Mitt Romney returned to his many stateside homes this week after a triumphant foreign tour that left no doubt that The Mitten has a delicate sense of foreign relations unequaled by any presidential candidate in recent memory.
Possibly more at ease than usual in a place where no one was going to ask about his tax returns, Mitt felt free to warn the English that the country’s ability to run the Olympic Games might fall short. Tricky business, those Olympics, especially if you’re not a go-to, standup financial kind of guy, a guy like, say, Mitt. The English — why are they so prickly? — apparently took offense at Mitt’s generous and good-natured advice. The Prime Minister himself joined the discussion with an entirely gratuitous observation that running the games in London is not quite the same as putting them on “in the middle of nowhere,” a nasty reference to Salt Lake City, the scene of Mr. Romney’s Olympic administrative triumph. In a matter of hours, London newspapers were vilifying the presumptive Republican presidential candidate with headlines referring to him as “Mitt the Twit.” With allies like this, who needs enemies?

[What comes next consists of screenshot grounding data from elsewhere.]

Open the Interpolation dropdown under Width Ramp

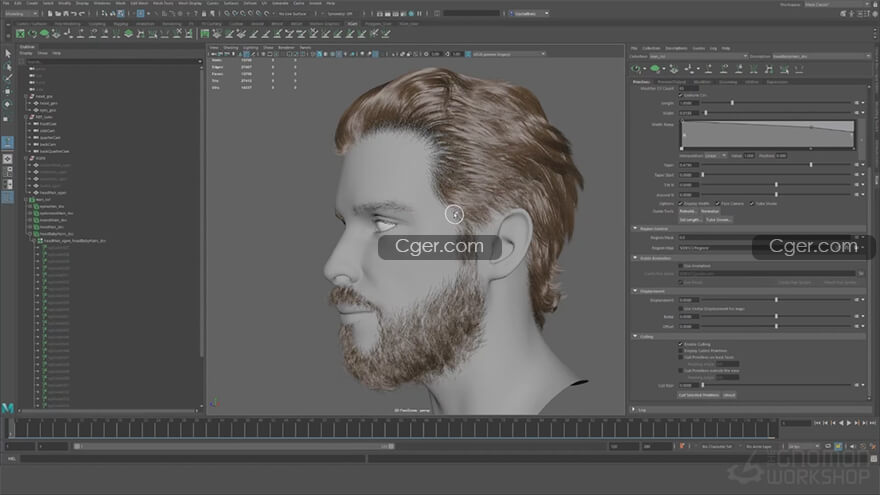click(715, 155)
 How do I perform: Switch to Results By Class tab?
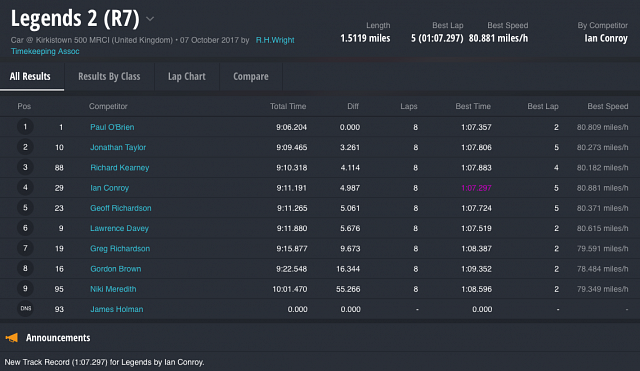coord(109,76)
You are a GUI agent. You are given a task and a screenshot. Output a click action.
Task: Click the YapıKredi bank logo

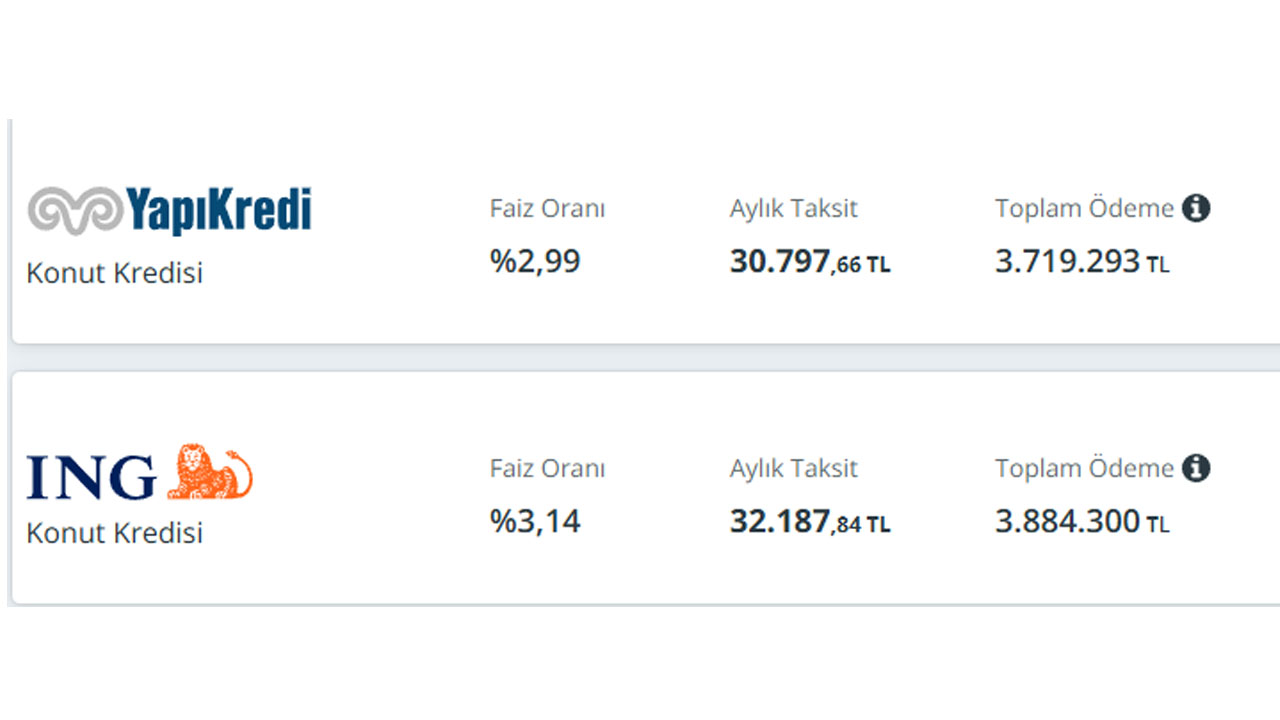click(x=169, y=211)
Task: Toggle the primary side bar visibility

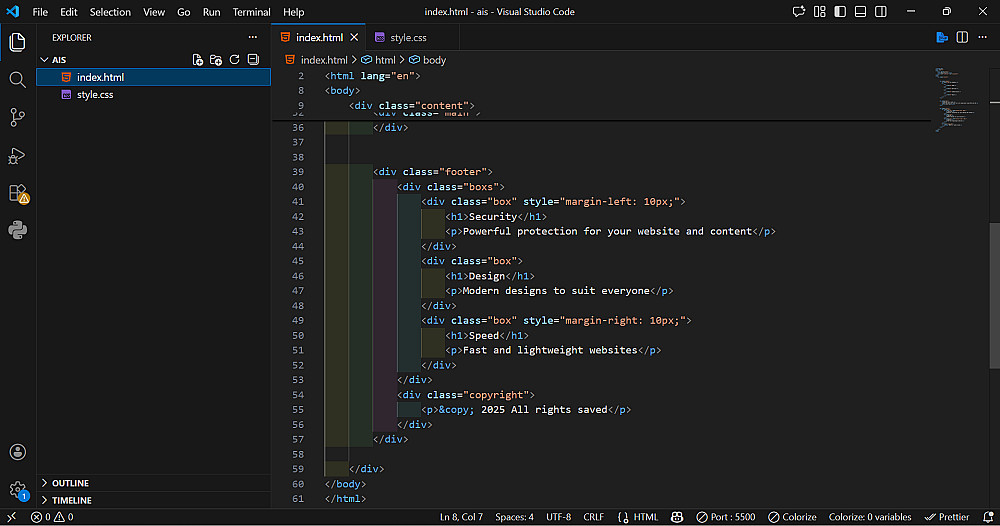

Never mind: the English were always thin-skinned, not to mention perfidious, viper-tongued, pretentious, and self-important. On to Israel where a man can speak his mind and not worry about stepping on someone’s precious little feelings. In no time, Mitt had Netanyahu and the whole country eating out of his hand, or his pocket, or something. He told them if he were president he would consider all options, including force, to keep nuclear arms out of Iran. The Israelis were glad to hear this but wondered why the perpetual presidential candidate was presenting as new a policy that was already in force. You mean Obama’s policy? the Israelis asked.
Sensing that he had stumbled into a cul de sac, The Mitten saw that the best way out was to inflame tensions with the Palestinians, usually a winning strategy when you’re dealing with hardliners, but not so great for wimpy peaceniks, of which there are far too many. Next thing you know, the creepy liberal media are saying that the well-intentioned, upright, front-running, standard-bearing, square-jawed conservative GOP putative presidential candidate has insulted an entire people by suggesting that they are culturally backward, especially when compared to the Israelis, who, it must be remembered, have an influence on American presidential politics beyond all reason.
So what’s the big flap about? Of course the Palestinians are culturally backward. They’re Arabs, for God sakes. And almost all of them are Muslims. And Muslims, as everyone knows, are terrorists. Just like Osama bin Laden.
The creepy news media finally got what they deserved on the last day of Mitten’s trip, in Poland. Rich Gorka, one of Mitt’s press aides, let ’em have it when they kept asking annoying questions about all the so-called gaffes the candidate had committed during the trip. “Kiss my ass,” said Gorka to some impertinent news hounds. And then he closed the, er, discussion down with a statement that was hard to misunderstand. “Shove it,” he said. Now, maybe that kind of language doesn’t have Mitt’s subtlety, but it’s the only way to talk to these people. News people have no respect for anybody’s feelings and they have no sense of the fragile nature of foreign relations.
But that’s politics and nobody has a better feel for it than the Mitten. Sometimes the wise guy reporters think they can have a good laugh at Mitt’s expense. But he always turns the tables on them. He always has the last word. People say he hasn’t got much of a sense of humor, but they mistake the stiff, robotic, clueless, mincing, foot-in-mouth public Mitt for the real Mitt. The Mitt who will take opposite positions on any subject with equal force, the Mitt who in the same sentence can answer yes and no to the same question — that’s the political Mitten, the vote-getter. The real Mitt is the one we saw in Europe and the Middle East, the one with the Mitten touch.